Researchers have identified that reactivating KCC2, a neuronal regulatory mechanism that is diminished in Alzheimer’s disease, could potentially alleviate some of the cognitive symptoms in mouse models. Although the chemical compound CLP290 demonstrated promise in mice, it is unsuitable for human application, necessitating the quest for alternative molecules that activate KCC2.
Scholars from Laval University and the University of Lethbridge have been successful in mitigating specific cognitive impairments related to Alzheimer’s disease in animal subjects. The results of their research were recently published in the academic journal Brain.
Yves De Koninck, the principal investigator and a faculty member at Laval University’s Faculty of Medicine as well as a researcher at the CERVO research center, remarked, “Although these findings have not been replicated in humans, we are optimistic that the mechanism we have identified serves as a compelling therapeutic target. It offers the dual benefit of not just slowing disease progression but also partially reinstating certain cognitive abilities.”
Earlier investigations have revealed that individuals who eventually develop Alzheimer’s disease exhibit disruptions in brain activity even before the onset of recognizable symptoms. “Neuronal hyperactivity and disorganized signaling within the brain are evident. We posit that the mechanism regulating neuronal activity, specifically the one that inhibits neuronal signaling, is compromised,” elucidates the lead researcher.

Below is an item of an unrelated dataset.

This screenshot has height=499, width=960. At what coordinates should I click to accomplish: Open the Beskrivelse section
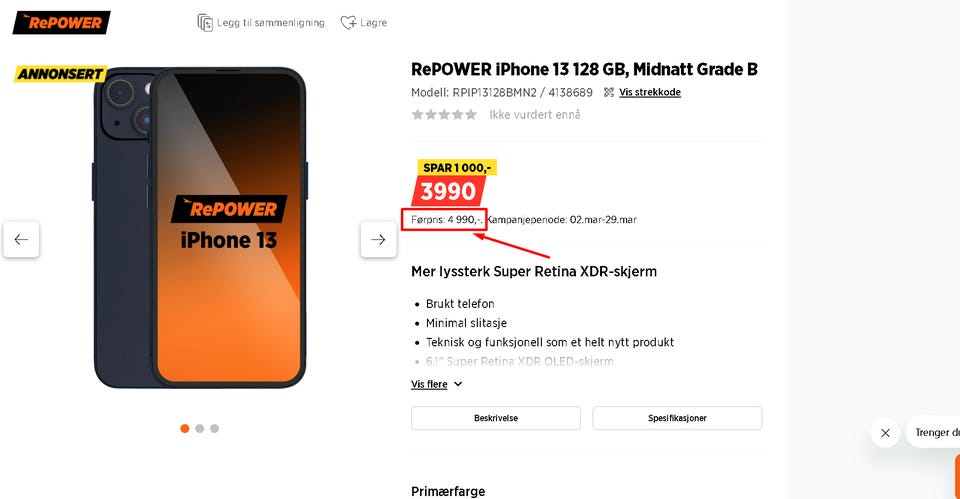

GABA, a neurotransmitter, acts as the primary inhibitor of neuronal signaling in the human brain. It operates in conjunction with a cotransporter named KCC2, an ion pump situated in the cell membrane responsible for the movement of chloride and potassium ions in and out of neurons,” recalls Professor De Koninck. Stabilizing this ion pump may decelerate or even reverse the pathological developments.
“The deficiency of KCC2 in the cellular membrane can result in neuronal hyperactivity. One previous study revealed that the brains of deceased Alzheimer’s patients had diminished levels of KCC2. This led us to probe the role of KCC2 in animal models of Alzheimer’s disease,” adds the researcher.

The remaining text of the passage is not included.